WHAT THIS TASK INVOLVES ->
Could you reproduce every entry as it stands, leaving the pictures behind?

+--

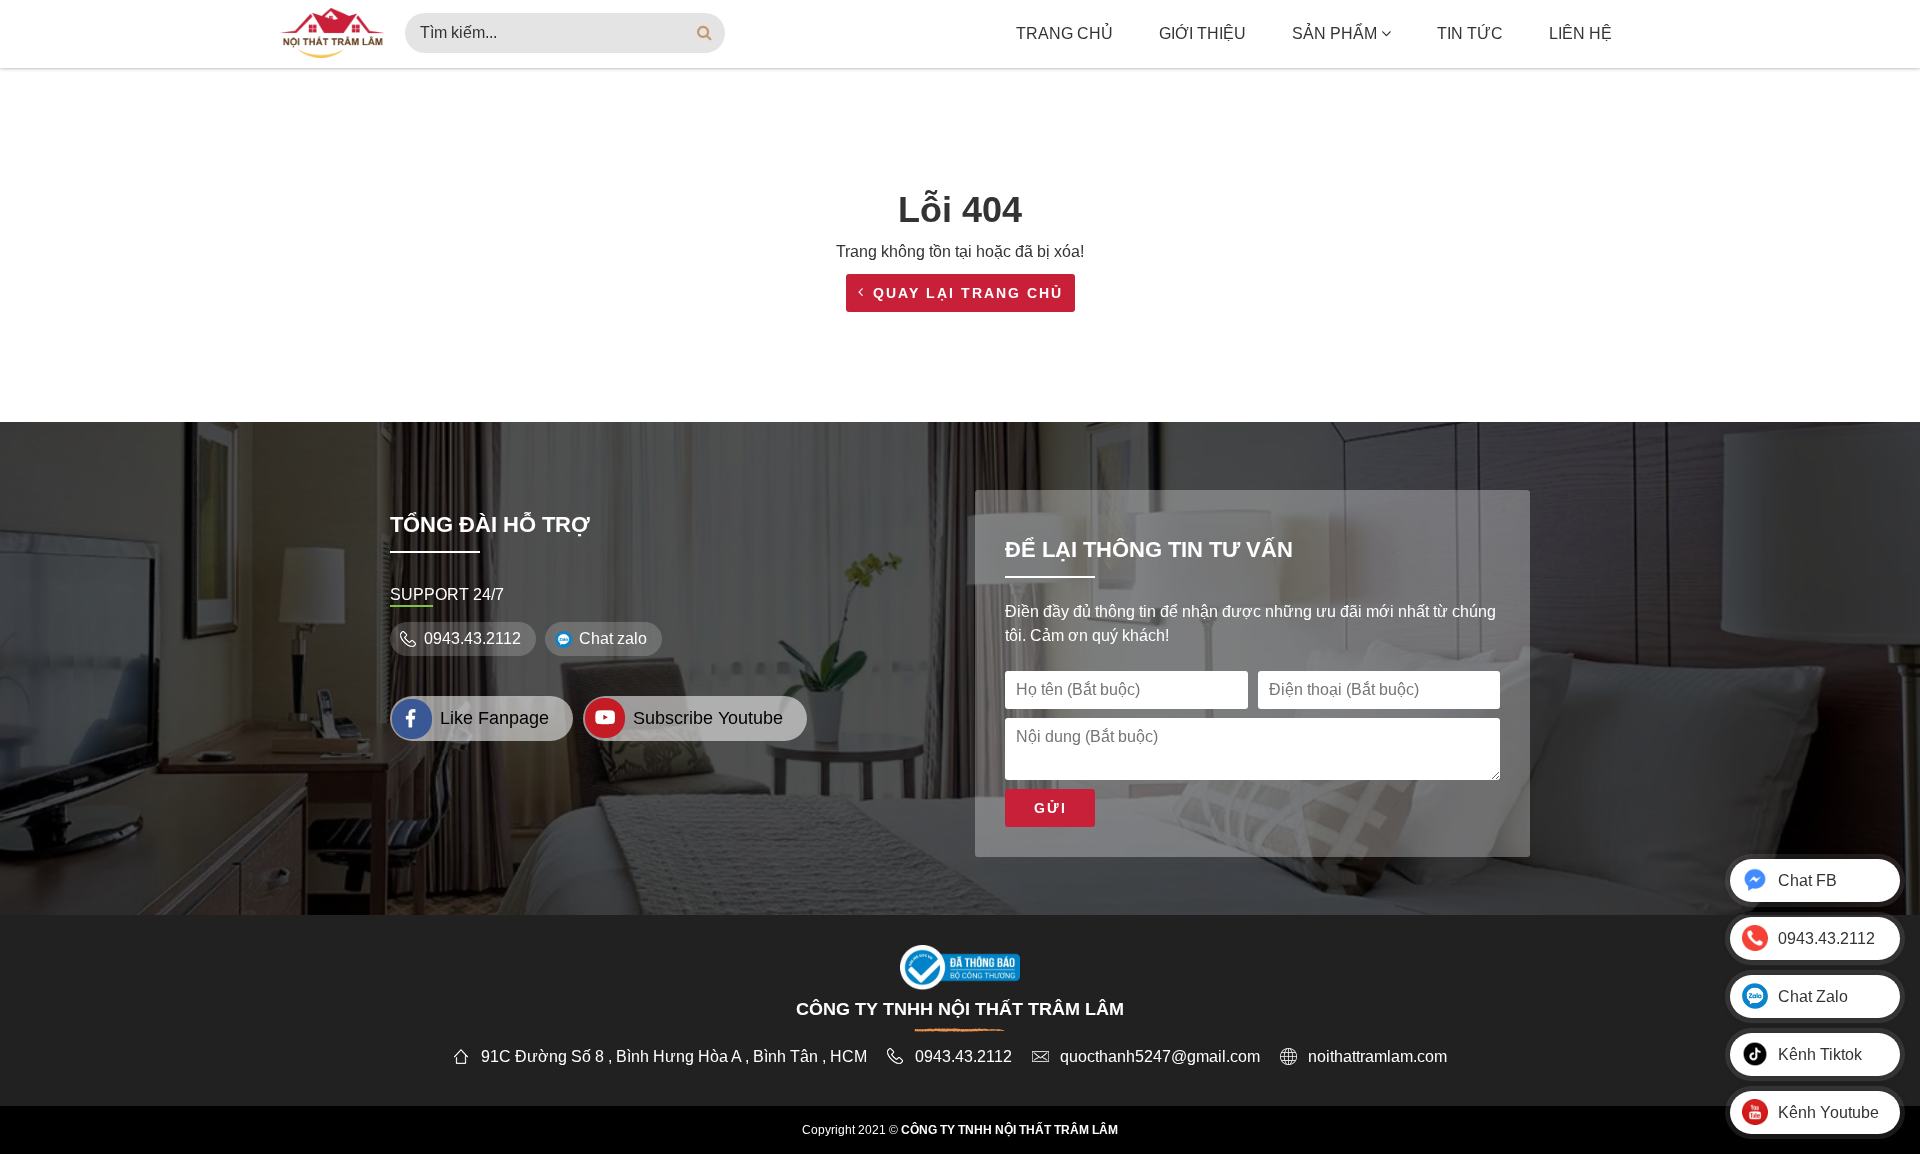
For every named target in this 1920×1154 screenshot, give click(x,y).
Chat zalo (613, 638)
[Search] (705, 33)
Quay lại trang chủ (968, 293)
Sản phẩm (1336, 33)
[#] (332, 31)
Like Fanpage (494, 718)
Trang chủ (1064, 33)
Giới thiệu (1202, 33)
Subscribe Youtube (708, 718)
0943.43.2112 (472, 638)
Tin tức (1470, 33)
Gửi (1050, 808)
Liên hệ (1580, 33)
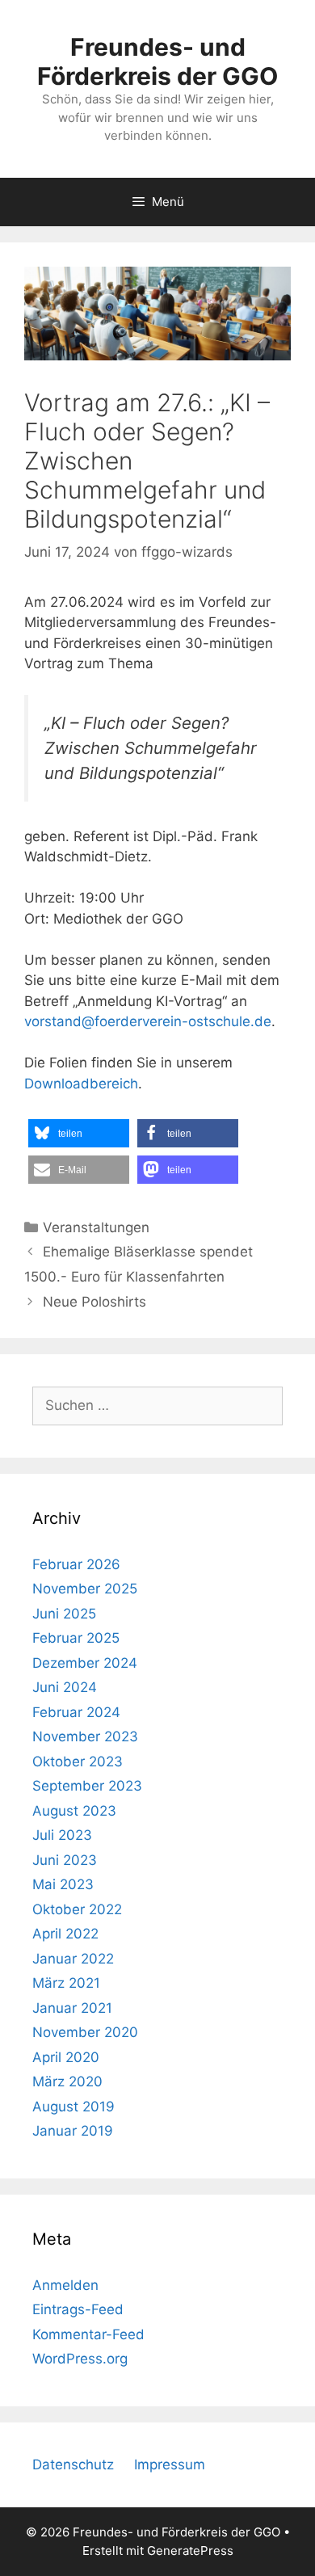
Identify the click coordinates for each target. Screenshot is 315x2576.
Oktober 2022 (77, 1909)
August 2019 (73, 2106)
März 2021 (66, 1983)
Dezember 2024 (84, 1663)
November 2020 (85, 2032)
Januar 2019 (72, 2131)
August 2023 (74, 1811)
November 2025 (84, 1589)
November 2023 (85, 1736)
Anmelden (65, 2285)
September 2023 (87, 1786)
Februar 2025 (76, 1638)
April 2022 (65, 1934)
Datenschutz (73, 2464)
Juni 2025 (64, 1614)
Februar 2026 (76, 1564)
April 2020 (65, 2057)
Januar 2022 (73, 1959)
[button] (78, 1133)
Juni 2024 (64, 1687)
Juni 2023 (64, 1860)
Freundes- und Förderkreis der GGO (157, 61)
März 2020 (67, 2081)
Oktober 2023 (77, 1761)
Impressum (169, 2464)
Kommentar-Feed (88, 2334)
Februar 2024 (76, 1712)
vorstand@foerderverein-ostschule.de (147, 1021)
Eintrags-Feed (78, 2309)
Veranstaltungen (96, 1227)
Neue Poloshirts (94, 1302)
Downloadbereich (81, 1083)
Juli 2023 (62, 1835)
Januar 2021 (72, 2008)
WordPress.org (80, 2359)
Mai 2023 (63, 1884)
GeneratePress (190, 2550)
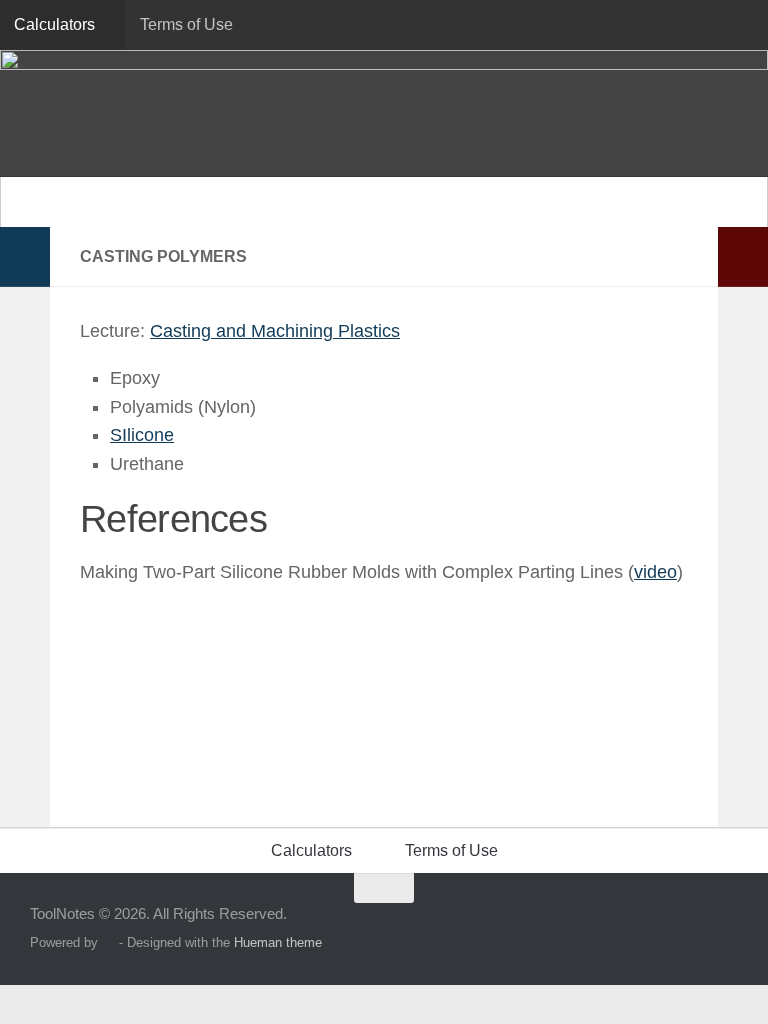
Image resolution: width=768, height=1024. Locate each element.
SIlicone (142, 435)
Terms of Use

+--

RESPONSE FOR THIS EXERCISE ->
For every named target in this 1920×1154 screenshot, give click(x,y).
Chat zalo (613, 638)
[Search] (705, 33)
Quay lại trang chủ (968, 293)
Sản phẩm (1336, 33)
[#] (332, 31)
Like Fanpage (494, 718)
Trang chủ (1064, 33)
Giới thiệu (1202, 33)
Subscribe Youtube (708, 718)
0943.43.2112 (472, 638)
Tin tức (1470, 33)
Gửi (1050, 808)
Liên hệ (1580, 33)
Identify the click coordinates for each target. Screenshot is 315x2576.
Oktober 2022 (77, 1909)
August 2019 (73, 2106)
März 2021 (66, 1983)
Dezember 2024 (84, 1663)
November 2020 (85, 2032)
Januar 2019 (72, 2131)
August 2023 (74, 1811)
November 2025 (84, 1589)
November 2023 (85, 1736)
Anmelden (65, 2285)
September 2023 (87, 1786)
Februar 2025 (76, 1638)
April 2022 (65, 1934)
Datenschutz (73, 2464)
Juni 2025 (64, 1614)
Februar 2026 (76, 1564)
April 2020 (65, 2057)
Januar 2022 (73, 1959)
[button] (78, 1133)
Juni 2024 (64, 1687)
Juni 2023 (64, 1860)
Freundes- und Förderkreis der GGO (157, 61)
März 2020 (67, 2081)
Oktober 2023 (77, 1761)
Impressum (169, 2464)
Kommentar-Feed (88, 2334)
Februar 2024 (76, 1712)
vorstand@foerderverein-ostschule.de (147, 1021)
Eintrags-Feed (78, 2309)
Veranstaltungen (96, 1227)
Neue Poloshirts (94, 1302)
Downloadbereich (81, 1083)
Juli 2023 (62, 1835)
Januar 2021 (72, 2008)
WordPress.org (80, 2359)
Mai 2023 (63, 1884)
GeneratePress (190, 2550)
Image resolution: width=768, height=1024. Locate each element.
SIlicone (142, 435)
Terms of Use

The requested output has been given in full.